Department of Electrical Engineering & Computer Sciences
	                 Instructional Support Group


/share/b/pub/ccluster.help

								Nov 30, 2011

CONTENTS
	Google/IBM "Cloud Cluster"
	Cloud Cluster: How to Get an Account
	Cloud Cluster: How to Run MapReduce via ssh shell
	Cloud Cluster: How to Run MapReduce via Eclipse plugin
	Cloud Cluster: How to Install the MapReduce plugin at home
	Cloud Cluster: How to Transfer Files
	Cloud Cluster: How to View the WEB Logs
	Cloud Cluster: Announcements and Scheduled Downtime 

	Icluster: Computing Cluster for EECS Students


Google/IBM "Cloud Cluster"
-------------------------

  In 2008/2009, selected classes ran MapReduce on an off-site cluster called 
  the Google/IBM "Cloud Cluster".  We have not used it lately, and this usage 
  information is old.  It is retained here for historical purposes.

  "Cloud Cluster" (aka "Google/IBM Cluster"):
  
	This is a remote facility managed by Google/IBM.  It consists of 
	40 64-bit dual-core Opterons (80 cpus) running Redhat SELinux on 
	a Xen virtual machine.  Google and IBM have donated access time 
	to EECS students.  Google and IBM provide EECS with a limited set 
	of "tokens" that we give to students in selected classes.  The 
	students generate accounts on the cluster and use either "ssh" (or 
	"putty") or a special Eclipse plugin to run jobs on the cluster.  
	Only MapReduce/HaDoop is available.


Cloud Cluster: How to Get an Account
------------------------------------

  Instructors: Please notify inst@eecs.berkeley.edu if you have an interest
  in running MapReduce on the Google/IBM Cloud Cluster.

  Google/IBM provides EECS with "tokens" that students use to request accounts
  on the Cloud Cluster.   To get an account, students in specific classes are
  authorized to check out a token from an EECS WEB site.

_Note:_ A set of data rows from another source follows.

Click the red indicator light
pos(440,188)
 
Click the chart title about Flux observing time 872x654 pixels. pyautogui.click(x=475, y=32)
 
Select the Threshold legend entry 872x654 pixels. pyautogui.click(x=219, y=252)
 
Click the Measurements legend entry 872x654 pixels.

  To get an account on the Cloud Cluster:

  1) Login to http://inst.eecs.berkeley.edu/webacct/ using CalNet and select
     "Request Cloud Cluster account". [not currently available]

  2) Review the Usage Agreement.   A form with your "token" will be displayed.

  3) Goto http://univsupport.hipods.ihost.com, select "Register".
     This puts you on the "New User Registration" page.   
     (Your browser must allow Javascript for this WEB site.)

  4) Enter the token.  Request an account (a login name and password). 
     There should be NO SPACES in the login name or password.

     We'll refer to this login name as "$USER".  (Note: this login and 
     password will let you login to http://univsupport.hipods.ihost.com to 
     communicate in user forums.)

  5) Within 10 minutes, that account will be enabled on the Cloud Cluster.

  6) You can login to http://univsupport.hipods.ihost.com using that account
     to read the documentation and notices and to submit a help ticket.

  Now you can run programs on the Cloud Cluster either from your local
  computer via the ssh proxy setup or via an Eclipse plugin (see below).

  REMEMBER YOUR NEW LOGIN and PASSWORD.  Your one-time token (step 2) is 
  now obsolete, and it would be difficult to re-discover the login name 
  and passwords you created if you forget them.

  NOTE: Your files on the Cloud Cluster are temporary.  They are not backed up
  and could be purged at any time by the Cloud Cluster staff.   So keep a copy
  of your programs and input data in a safe place.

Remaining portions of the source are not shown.